背景:
最近的项目涉及到大量的数据写入mysql, 之前的单线程方法估算了下写入完成需要1个月+的时间,按照此方法我们估计得下岗
解决:
软件层面: 无非也就是多线程、多进程、多协程、优化代码、sql优化;现在我们只谈进程和线程
此次我采用的办法是开启的多线程 下面是核心代码展示core_inset就是我们项目的replace into 核心函数
采用的库 ThreadPoolExecutor
结果: 2小时搞定
# 防止锁的问题我们在传递参数的时候给他解决掉, 不同的线程使用不同的参数,以下的代码是我们程序拎出来做了部分简化
from concurrent.futures.thread import ThreadPoolExecutor
def core_inset(n):
print(n)
return n
file_names_father = list(range(100))
# 线程总数
T_COUNT = 5
pool = ThreadPoolExecutor(T_COUNT)
# addend = len(file_names_father) // T_COUNT
count_ = 0
count_1 = 0
while count_1 <= T_COUNT:
if count_1 == T_COUNT:
pool.submit(core_inset, file_names_father[count_:])
count_1 += 1
else:
pool.submit(core_inset, file_names_father[count_: count_ + T_COUNT])
count_1 += 1
count_ += T_COUNT
# 多进程
from concurrent.futures.process import ProcessPoolExecutor
def core_inset(n):
print(n)
return n
file_names_father = list(range(100))
T_COUNT = 5
# pool = ThreadPoolExecutor(T_COUNT)
pool = ProcessPoolExecutor()
# addend = len(file_names_father) // T_COUNT
count_ = 0
count_1 = 0
if __name__ == '__main__':
while count_1 <= T_COUNT:
if count_1 == T_COUNT:
pool.submit(core_inset, file_names_father[count_:])
count_1 += 1
else:
pool.submit(core_inset, file_names_father[count_: count_ + T_COUNT])
count_1 += 1
count_ += T_COUNT
备注: 多进程在windows下需要放到main函数下面 文档的解释
"For an explanation of why (on Windows) the if __name__ == '__main__'
part is necessary, see Programming guidelines."
# 我的理解:避免递归创建子进程
Safe importing of main module
> Make sure that the main module can be safely imported by a new Python interpreter without causing
# 进程不放在main函数下报错信息
RuntimeError:
An attempt has been made to start a new process before the
current process has finished its bootstrapping phase.

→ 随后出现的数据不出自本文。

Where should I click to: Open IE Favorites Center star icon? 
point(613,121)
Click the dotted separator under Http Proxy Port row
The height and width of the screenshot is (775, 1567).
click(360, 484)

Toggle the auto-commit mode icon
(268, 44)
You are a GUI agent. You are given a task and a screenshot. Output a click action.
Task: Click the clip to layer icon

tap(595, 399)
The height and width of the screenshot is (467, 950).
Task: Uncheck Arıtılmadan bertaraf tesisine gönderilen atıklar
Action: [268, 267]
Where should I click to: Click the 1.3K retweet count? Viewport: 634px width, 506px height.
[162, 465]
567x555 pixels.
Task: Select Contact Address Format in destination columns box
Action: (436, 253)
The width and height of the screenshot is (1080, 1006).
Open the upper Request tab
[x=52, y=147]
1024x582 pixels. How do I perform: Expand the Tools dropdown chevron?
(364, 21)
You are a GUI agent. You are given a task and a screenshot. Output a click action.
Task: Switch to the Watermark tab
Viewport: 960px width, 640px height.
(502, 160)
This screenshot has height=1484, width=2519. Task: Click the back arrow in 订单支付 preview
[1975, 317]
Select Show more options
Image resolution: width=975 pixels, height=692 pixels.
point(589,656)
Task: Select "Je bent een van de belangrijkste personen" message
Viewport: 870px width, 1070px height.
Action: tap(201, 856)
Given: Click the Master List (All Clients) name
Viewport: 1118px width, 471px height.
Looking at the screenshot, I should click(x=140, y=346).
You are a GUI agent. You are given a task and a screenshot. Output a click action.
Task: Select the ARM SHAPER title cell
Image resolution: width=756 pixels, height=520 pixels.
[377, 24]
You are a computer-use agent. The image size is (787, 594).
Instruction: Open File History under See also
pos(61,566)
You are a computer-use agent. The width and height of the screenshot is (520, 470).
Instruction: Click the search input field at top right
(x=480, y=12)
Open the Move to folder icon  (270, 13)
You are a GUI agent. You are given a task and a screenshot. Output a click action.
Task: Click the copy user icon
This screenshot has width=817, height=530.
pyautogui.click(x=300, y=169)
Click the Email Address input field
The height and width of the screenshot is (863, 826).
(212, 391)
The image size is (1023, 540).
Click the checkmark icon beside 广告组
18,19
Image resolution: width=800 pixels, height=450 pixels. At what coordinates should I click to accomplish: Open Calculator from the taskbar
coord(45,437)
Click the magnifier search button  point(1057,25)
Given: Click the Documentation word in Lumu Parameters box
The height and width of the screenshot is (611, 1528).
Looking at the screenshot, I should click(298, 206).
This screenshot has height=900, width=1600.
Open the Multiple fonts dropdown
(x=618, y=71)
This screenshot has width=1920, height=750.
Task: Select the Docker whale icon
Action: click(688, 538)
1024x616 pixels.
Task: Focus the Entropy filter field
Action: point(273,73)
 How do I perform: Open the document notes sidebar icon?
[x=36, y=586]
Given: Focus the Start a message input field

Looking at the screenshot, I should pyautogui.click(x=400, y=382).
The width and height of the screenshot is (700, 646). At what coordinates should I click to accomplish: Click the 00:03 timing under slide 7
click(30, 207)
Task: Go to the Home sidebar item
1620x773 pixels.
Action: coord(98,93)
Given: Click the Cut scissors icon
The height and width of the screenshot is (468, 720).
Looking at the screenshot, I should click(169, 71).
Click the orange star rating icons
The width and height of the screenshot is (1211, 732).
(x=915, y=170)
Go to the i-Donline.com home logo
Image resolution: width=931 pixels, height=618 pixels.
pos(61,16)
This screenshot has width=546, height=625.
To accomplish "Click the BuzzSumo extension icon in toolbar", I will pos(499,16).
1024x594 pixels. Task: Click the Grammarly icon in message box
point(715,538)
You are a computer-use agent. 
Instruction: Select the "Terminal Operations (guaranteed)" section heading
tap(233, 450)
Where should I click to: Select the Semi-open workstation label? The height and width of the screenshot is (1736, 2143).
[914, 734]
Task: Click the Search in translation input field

This probably means that you are not using fork to start your
child processes and you have forgotten to use the proper idiom
in the main module:
if __name__ == '__main__':
freeze_support()
...
The "freeze_support()" line can be omitted if the program
is not going to be frozen to produce an executable.